Nos consta que algunas Comunidades Autónomas han realizado ejercicios de simulación con algún hospital, pero por la información que disponemos la mayoría de los hospitales y áreas de salud no han probado previamente el funciona miento de sus planes, valorando sus deficiencias e involucrando a todos los trabajadores sanitarios para garantizar la res puesta.

Los protocolos de manejo de los casos y los contactos se elaboraron asumiendo que la enfermedad podría ser controlada en los focos iniciales, pero desde las primeras informaciones a la declaración del inicio de la pandemia apenas pasaron 15 días. Esto llevó a su estricta aplicación en los primeros momentos y, posteriormente, a la luz de las características clínicas y la evolución de la mayoría de los casos, fueron revisados y adaptados a la evolución de la enfermedad. Según avance la situación de pandemia los protocolos y actuaciones deberán seguir adaptándose, y debemos ser capaces de hacerlo de forma flexible y eficiente.

En relación con la eficacia de los tratamientos disponibles, medicamentos antivirales, puede ser peligroso poner demasiado peso en la existencia de un tratamiento curativo en caso de enfermar, ya que no se sabe la eficacia que realmente tendrá sobre el nuevo virus, y puede transmitir una falsa sensación de seguridad. La población debería estar preparada para aceptar que algunas personas enfermas pueden presentar complicaciones e, incluso, pueden fallecer.

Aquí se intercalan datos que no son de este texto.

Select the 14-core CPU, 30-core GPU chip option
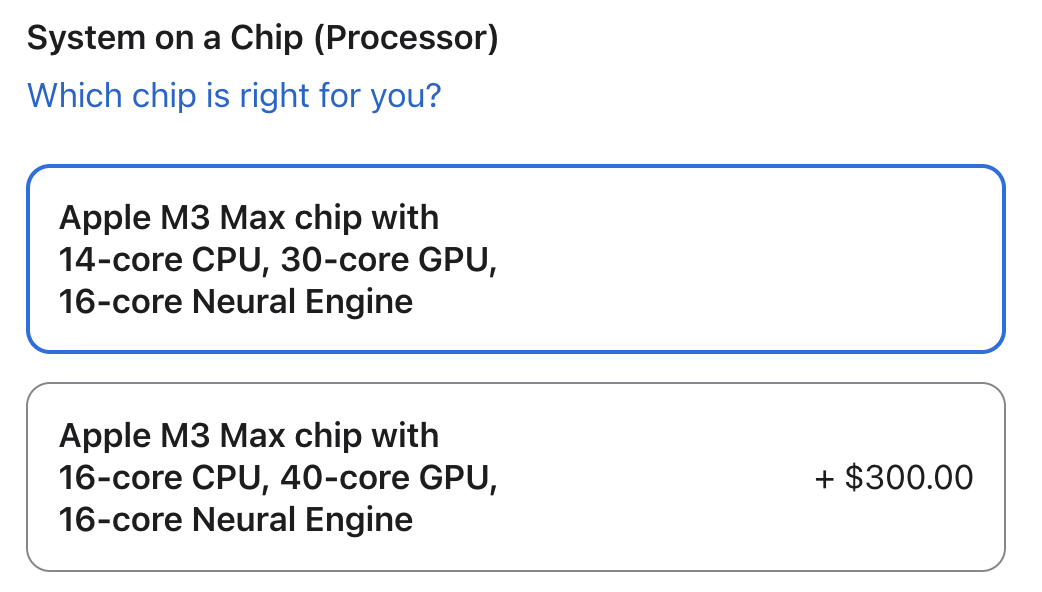This screenshot has width=1042, height=592. coord(515,259)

La vacunación en una situación de pandemia no es la única medida para reducir el impacto de la pandemia de gripe, pero es una de las estrategias más deseable para proteger a la población.

Sin embargo, poner demasiadas esperanzas en la vacuna que, previsiblemente, llegará en otoño, puede ser también peligroso porque hay incertidumbres que deberán irse resolviendo de forma cautelosa. La vacuna estará disponible en unos meses, una vez que la OMS haya establecido cuál es la cepa de referencia y las compañías puedan iniciar la producción de la misma, pero esta producción ha de ser progresiva, por lo que será necesario establecer unas prioridades para su administración.

En términos generales, la priorización deberá basarse en el riesgo de individuos y grupos frente a un virus específico, riesgo que varía de unas pandemias a otras, tanto en términos de riesgo de infección como de gravedad de la enfermedad.

Para determinar con exactitud cuáles son los grupos de riesgo en los que está más indicada la vacunación se deberá analizar la evidencia epidemiológica que existe de la infección, conocer el comportamiento de la misma en los países que presentan una mayor transmisión y analizar la evolución del patrón epidemiológico. Las estrategias de vacunación que se planteen deberán ser lo suficientemente sensibles para poder adaptarse a los diferentes escenarios, incluyendo sucesivas ondas pandémicas, y al grado de disponibilidad de la vacuna.

Los objetivos que pueden plantearse ante la disponibilidad futura de vacunas serán: asegurar la capacidad de respuesta a la pandemia, limitar el impacto de la gripe reduciendo la morbimortalidad de la enfermedad, limitar la difusión de la infección y reducir la demanda de servicios médicos.

Para finalizar, y teniendo en cuenta que la emergencia de enfermedades infecciosas presenta una tendencia creciente en el mundo, habría que elaborar un plan general de salud pública que organice los aspectos clave de la respuesta ante cualquier amenaza biológica. El papel de las unidades de alerta sanitaria está siendo clave en la respuesta, gracias al desarrollo de las nuevas tecnologías de la información; la coordinación a nivel internacional y con las Comunidades Autónomas ha sido muy fluida y, como hemos visto, ha permitido armonizar las medidas de respuesta.